Il fuorigioco-non fuorigioco di Tevez insomma, memore di una nutrita casistica pro-Juve (il caso Muntari è un precedente che ormai appartiene agli annali della dietrologia), ha innescato una serie di ragionamenti che potrebbero costringere a ripensare la legge Melandri del 2010 sulla regolamentazione della produzione e trasmissione televisiva in relazione alle partite del campionato di Serie A. Secondo quella legge, che sancisce il ritorno alla centralizzazione dei diritti tv, l’assemblea di Lega stabilì di utilizzare registi e produttori di Sky e Mediaset, designati secondo uno schema fisso che rispetta la ripartizione contrattuale dei diritti televisivi: 6 partite prodotte da risorse di Sky, 3 da Mediaset e una da un team che fa diretto riferimento alla Lega. Questo asset avrebbe dovuto garantire secondo i club l’imparzialità della produzione televisiva ma a quanto pare per Galliani questo modello non assicura più, a causa di una presunta parzialità dei broadcaster, la neutralità delle posizioni.

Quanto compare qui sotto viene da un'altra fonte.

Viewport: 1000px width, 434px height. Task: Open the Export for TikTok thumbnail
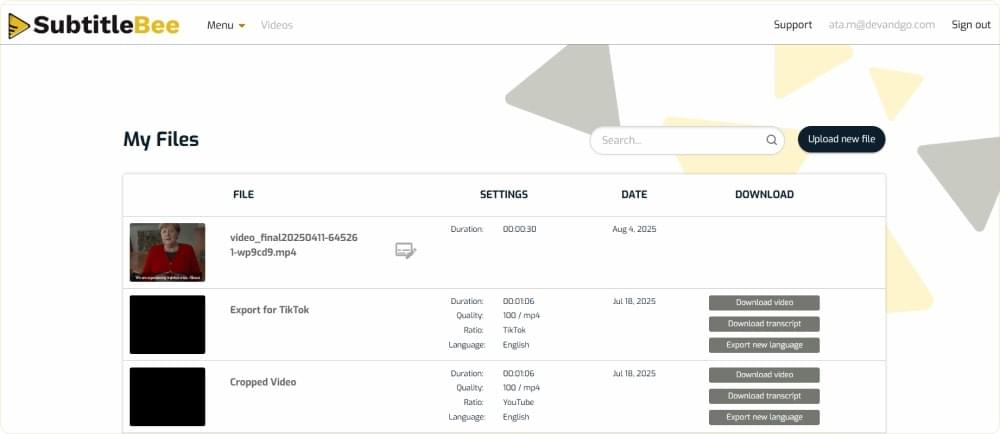(168, 324)
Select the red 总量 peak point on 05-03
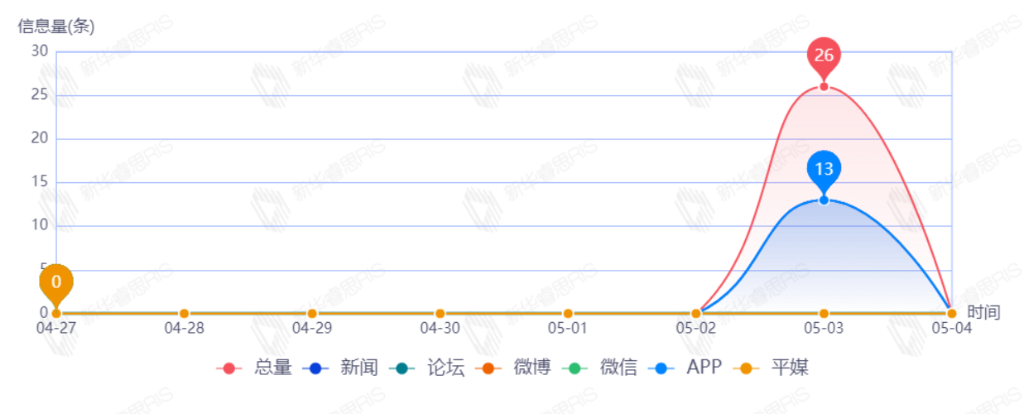 tap(824, 87)
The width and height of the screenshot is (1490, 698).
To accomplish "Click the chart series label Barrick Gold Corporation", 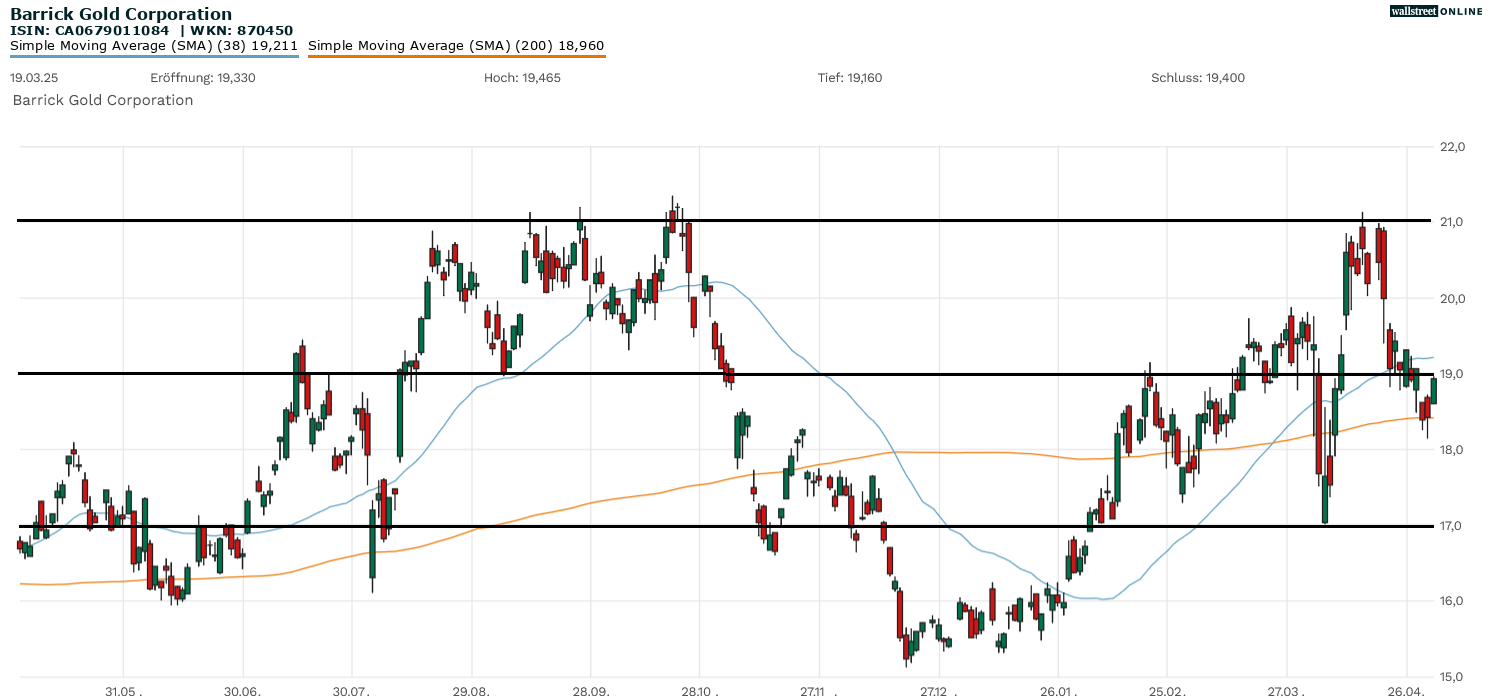I will (102, 100).
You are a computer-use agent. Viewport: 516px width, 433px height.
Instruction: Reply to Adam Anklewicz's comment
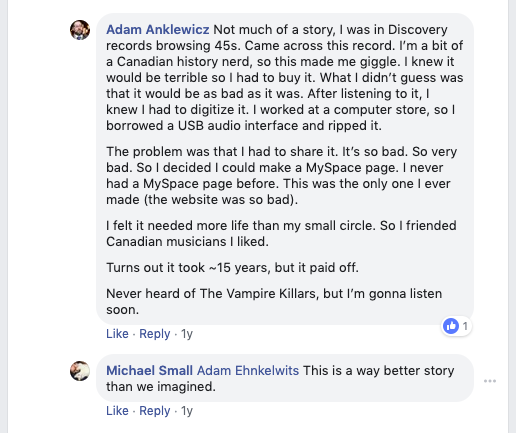click(x=155, y=334)
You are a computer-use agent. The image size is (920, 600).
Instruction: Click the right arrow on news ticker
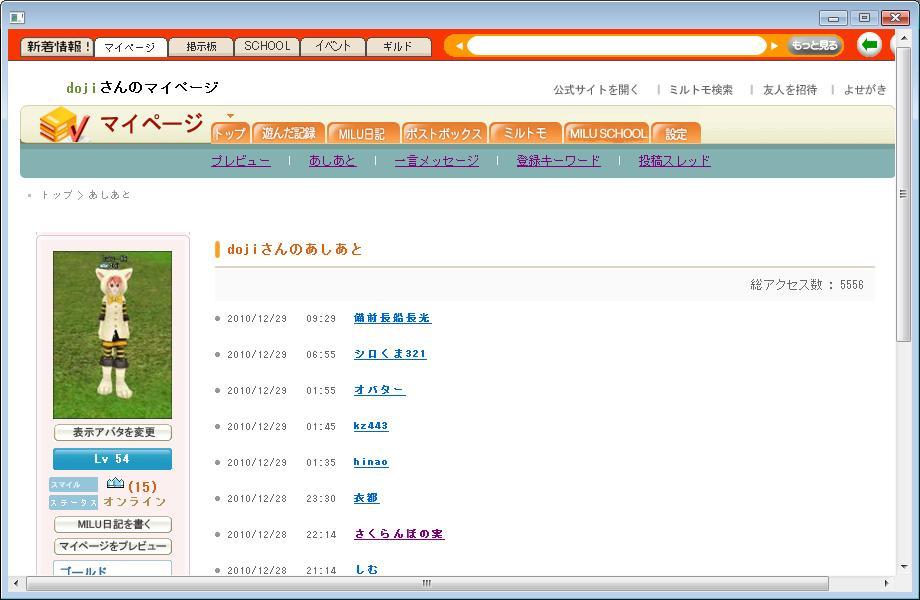774,46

Si renderebbe pertanto necessario un organo terzo, super partes, garante di diritti tv, di produzione e trasmissione del segnale televisivo relativo alle partite sul modello della DFL tedesca, una governance che detiene i diritti di sfruttamento televisivo di tutti i club di Bundesliga e Zweite Bundesliga, e che parimenti produce e distribuisce. Un organo che dovrebbe occuparsi anche di infografiche e elementi post-produttivi in genere, sul modello della Premier League inglese (goal-line technology, score, timer etc.). Una discussione che coinvolgendo naturalmente l’assemblea di Lega potrebbe rivoluzionare lo scenario dei diritti tv che per ora sono saldamente sanciti da un contratto stipulato tra club, Infront e società di broadcasting, e depositato in Lega e che comunque prevederebbe infrastrutture tecniche (registi, cameraman, operatori, studi di post-produzione) di cui allo stato attuale delle cose la Lega Serie A non può disporre.